▶ What you are asked to do
Which lines in the records below contain the word "will"? Report each of them.
%%
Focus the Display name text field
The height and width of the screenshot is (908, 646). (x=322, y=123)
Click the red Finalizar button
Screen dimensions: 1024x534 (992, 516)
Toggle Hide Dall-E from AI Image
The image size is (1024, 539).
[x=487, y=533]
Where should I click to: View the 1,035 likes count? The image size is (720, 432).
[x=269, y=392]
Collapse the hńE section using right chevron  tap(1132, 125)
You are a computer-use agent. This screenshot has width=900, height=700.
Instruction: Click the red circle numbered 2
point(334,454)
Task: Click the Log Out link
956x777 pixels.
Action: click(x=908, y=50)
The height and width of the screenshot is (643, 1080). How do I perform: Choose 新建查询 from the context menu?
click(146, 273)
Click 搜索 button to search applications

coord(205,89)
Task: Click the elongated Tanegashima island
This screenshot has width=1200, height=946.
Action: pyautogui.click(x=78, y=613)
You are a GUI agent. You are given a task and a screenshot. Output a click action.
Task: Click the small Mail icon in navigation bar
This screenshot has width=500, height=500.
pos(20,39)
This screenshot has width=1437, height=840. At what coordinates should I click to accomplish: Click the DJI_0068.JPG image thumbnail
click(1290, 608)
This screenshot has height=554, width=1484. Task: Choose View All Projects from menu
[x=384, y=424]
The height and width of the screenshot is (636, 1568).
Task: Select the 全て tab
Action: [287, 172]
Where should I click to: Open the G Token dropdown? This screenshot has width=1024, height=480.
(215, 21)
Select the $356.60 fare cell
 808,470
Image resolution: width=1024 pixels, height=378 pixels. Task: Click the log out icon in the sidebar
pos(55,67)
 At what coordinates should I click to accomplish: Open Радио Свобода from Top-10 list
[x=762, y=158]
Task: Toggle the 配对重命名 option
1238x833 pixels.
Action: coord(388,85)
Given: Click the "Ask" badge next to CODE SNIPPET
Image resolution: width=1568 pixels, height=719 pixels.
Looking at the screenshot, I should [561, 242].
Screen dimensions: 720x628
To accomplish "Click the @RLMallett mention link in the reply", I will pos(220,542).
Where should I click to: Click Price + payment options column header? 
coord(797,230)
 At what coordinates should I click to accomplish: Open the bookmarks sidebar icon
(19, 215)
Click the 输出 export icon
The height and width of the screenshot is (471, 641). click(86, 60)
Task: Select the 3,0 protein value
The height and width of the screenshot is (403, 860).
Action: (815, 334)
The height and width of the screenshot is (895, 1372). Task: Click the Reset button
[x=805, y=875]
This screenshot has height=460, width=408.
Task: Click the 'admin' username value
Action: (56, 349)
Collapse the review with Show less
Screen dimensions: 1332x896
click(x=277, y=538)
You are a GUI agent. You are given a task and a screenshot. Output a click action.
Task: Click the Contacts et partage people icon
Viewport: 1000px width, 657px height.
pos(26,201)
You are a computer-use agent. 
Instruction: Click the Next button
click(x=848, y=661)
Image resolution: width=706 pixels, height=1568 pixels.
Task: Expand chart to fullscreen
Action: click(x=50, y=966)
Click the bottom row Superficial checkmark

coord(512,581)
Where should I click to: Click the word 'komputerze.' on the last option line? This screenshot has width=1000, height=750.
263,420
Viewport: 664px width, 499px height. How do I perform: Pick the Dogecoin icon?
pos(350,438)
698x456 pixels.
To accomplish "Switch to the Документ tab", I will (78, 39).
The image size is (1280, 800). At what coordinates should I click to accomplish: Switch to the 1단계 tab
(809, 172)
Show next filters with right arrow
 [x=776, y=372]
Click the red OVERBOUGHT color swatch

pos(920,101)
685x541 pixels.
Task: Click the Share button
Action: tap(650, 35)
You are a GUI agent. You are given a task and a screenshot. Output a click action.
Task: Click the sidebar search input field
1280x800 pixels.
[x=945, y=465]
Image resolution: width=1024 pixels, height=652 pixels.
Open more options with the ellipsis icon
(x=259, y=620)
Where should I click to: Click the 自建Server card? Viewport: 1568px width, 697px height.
%%
▶ Output of the task
To accomplish "Click the @RLMallett mention link in the reply", I will pos(220,542).
To accomplish "Switch to the Документ tab", I will (78, 39).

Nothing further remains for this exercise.